I am reading the proof of this proposition from a textbook of topology. Briefly, the main reasoning of the proof is as follows. There exists a norm $N^{'}(x)$ such that the metric space $(E,\rho^{'}),~\rho^{'}(x,y)=N^{'}(x-y)$, is isometric with the Euclidean metric space $(\mathbb{R}^n,|\cdot|)$. Furthermore, the set $B=\{x\in\mathbb{R}^n:|x|=1\}$ is a closed and bounded subset of $\mathbb{R}^n$, therefore it is compact. Given that compactness is a topological property and that $B$ is compact, the set $C=\{x\in E:N^{'}(x)=1\}$ is also compact.

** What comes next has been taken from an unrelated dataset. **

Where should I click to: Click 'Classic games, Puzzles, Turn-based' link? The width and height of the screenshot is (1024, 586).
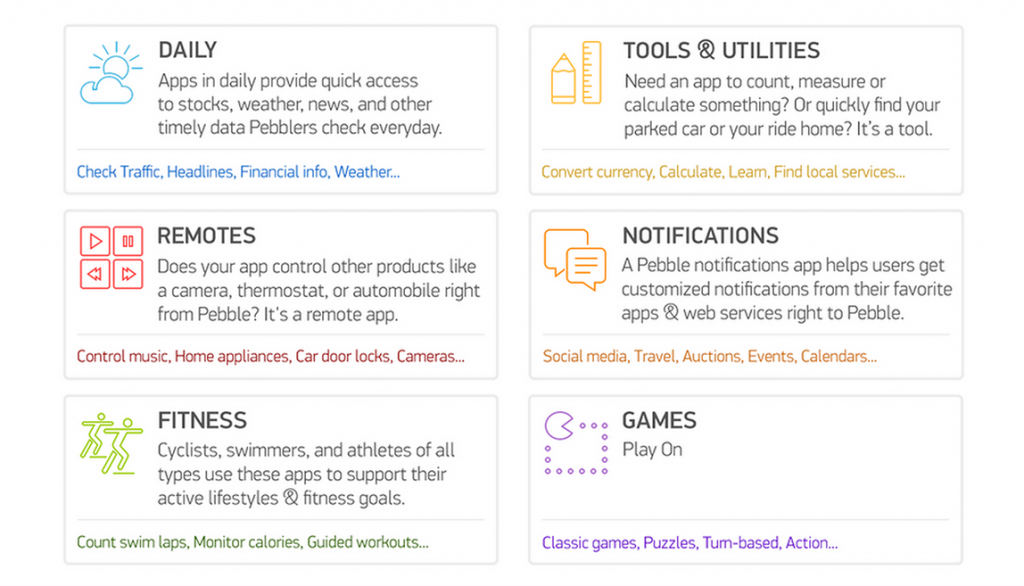coord(660,543)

It is further known that all the norms of $E$ are equivalent, given that $E$ is finite-dimensional. It is finally claimed in the proof that since i) $N$ and $N^{'}$ are equivalent norms, ii) compactness is a topological property and iii) $C$ is compact, $A$ is compact too.
This is all understood apart from one point; I have to prove that there exists a homomorphism $f:A\to C$. I don't see how this follows from the equivalence of norms $N$ and $N^{'}$.
I am aware that equivalence of norms implies equivalence of metrics, which means that the metric spaces $(E,\rho),~\rho(x,y)=N(x-y)$, and $(E,\rho^{'})$ have the same topology, but this hasn't helped me construct the homomorphism of interest.
I thought of defining the function $f:A\to C$ as $f(x)=\frac{x}{N^{'}(x)}$, which can be shown to be bijective, but I can't prove that it is continuous, so as to prove that it is homomorphic (in fact I am not even sure if it is continuous).
I am trying to prove this proposition without constraining the problem to inner product spaces (aka Hilbert spaces).
Best Answer
If $A$ has the norm $N$ and $N'$ is an equivalent norm, $N'$ is continuous. Since $N'(x)\neq 0$ for all $x\in A, f$ is continuous as well. A similar argument can be used to show the inverse is continuous.
There is an easier way however. Since $E$ is finite-dimensional, there is an isomorphism $L:E\rightarrow \mathbb{R}^n$ for some $n$. If $N$ is the norm on $E$, we can define a norm $N'$ on $\mathbb{R}^n$ by $N'(x):=N(L^{-1}(x))$ (you have to check this is a norm). Then $B=\{x\in \mathbb{R}^n:N'(x)=1\}$ is closed and bounded, since all norms on $\mathbb{R}^n$ are equivalent, hence B is compact. But then so is $A$, since $A=L^{-1}(B)$ and $L$ is an isomorphism.